2.2.4.1.2.3. The decibel value of a trimmed strip

Because the Data method of a Sound object always returns all samples of the entire strip, you also have to use the limit-method (see above section 2.2) for a trimmed strip. [Trimming and cutting](../video/trimming.md) of a strip is extensively described in a separate post. Fig. 3 summarizes the different achor points.

time_from = (strip.frame_final_start - strip.frame_start)/fps
time_to = (strip.frame_final_end -  strip.frame_start)/fps
sound_trimmed_strip = sound.limit(time_from, time_to)

2.2.4.1.2.4. The decibel value of an animated strip

The sound data contain the raw sampled data. To account for a changed volume level for the entire strip, you simply multiply this level with the raw data.

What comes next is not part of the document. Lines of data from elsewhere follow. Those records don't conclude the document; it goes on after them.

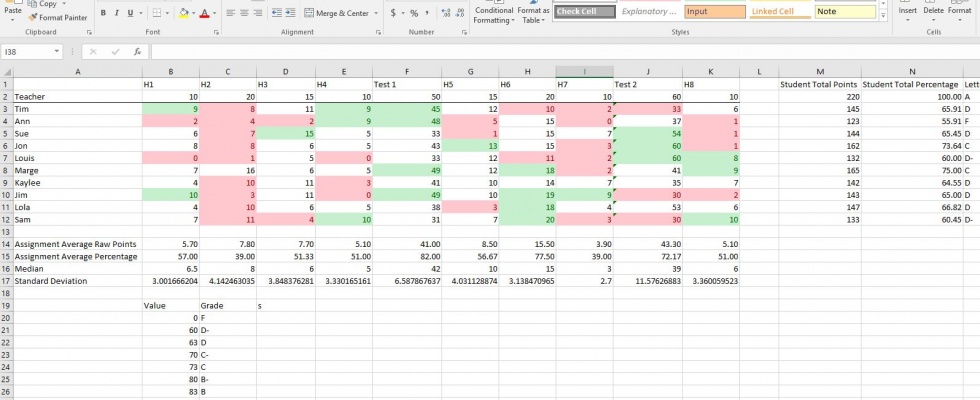
Task: Click the Comma Style icon
Action: click(x=428, y=13)
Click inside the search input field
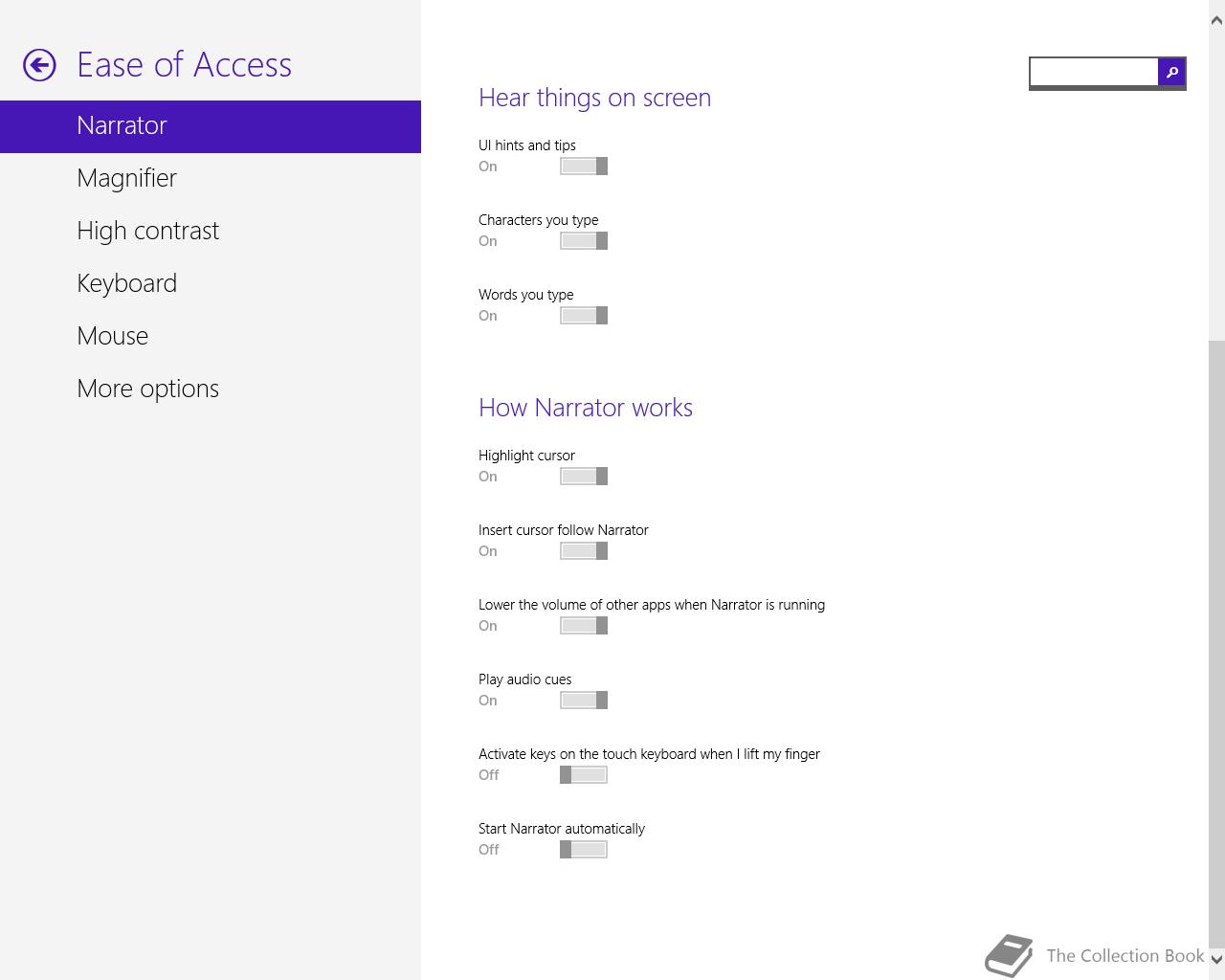Screen dimensions: 1225x980 pos(1094,72)
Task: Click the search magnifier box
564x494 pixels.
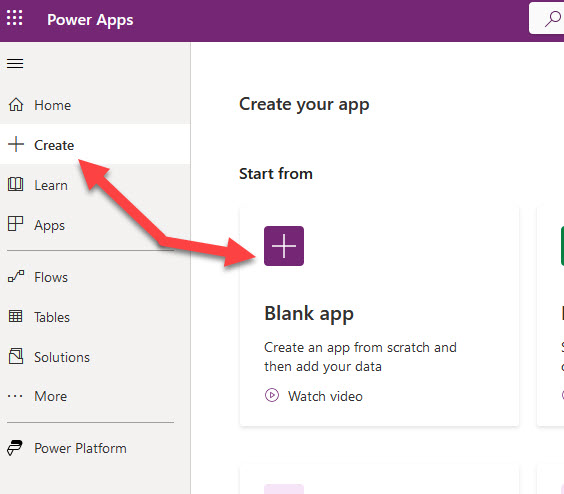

max = sound.data().max() * strip.volume

The volume level of a strip, however can be changed and animated on a per frame basis. In section 2.2 you calculated the dB value for one frame. Thanks to the dependency graph, we can use the strip.volume value because this value will updated for that specific frame. So, to calculate the dB value for an entire animated strip, the easiest (but perhaps not the most efficient way) will be to loop through the strip frame by frame, set the playhead to that frame, retrieving the sound.data for the frame, multiplying it with the sound volume and cumulating these data into an array.

def get_rms(samples):
   m = np.mean(samples**2)
   rms =  np.sqrt(m)
   return 20 * math.log10(rms)

animated_samples = np.empty(shape=[0, 1])
for f in range (strip.frame_final_start, strip.frame_final_end):
   bpy.context.scene.frame_set(f)

   time_from = (f - strip.frame_start - 1)/fps
   time_to   = (f - strip.frame_start)/fps

   chunk = sound.limit(time_from, time_to).data()
   chunk = chunk * strip.volume


   animated_samples = np.append(animated_samples, chunk, axis=0)
   print("frame ", bpy.context.scene.frame_current,"time:", time_from, "-", time_to, "-",
     "size:", len(chunk), "cum", len(animated_samples),
     "RMS:", get_rms(chunk), "volume:" ,strip.volume)
 print("total rms: ", get_rms(animated_samples))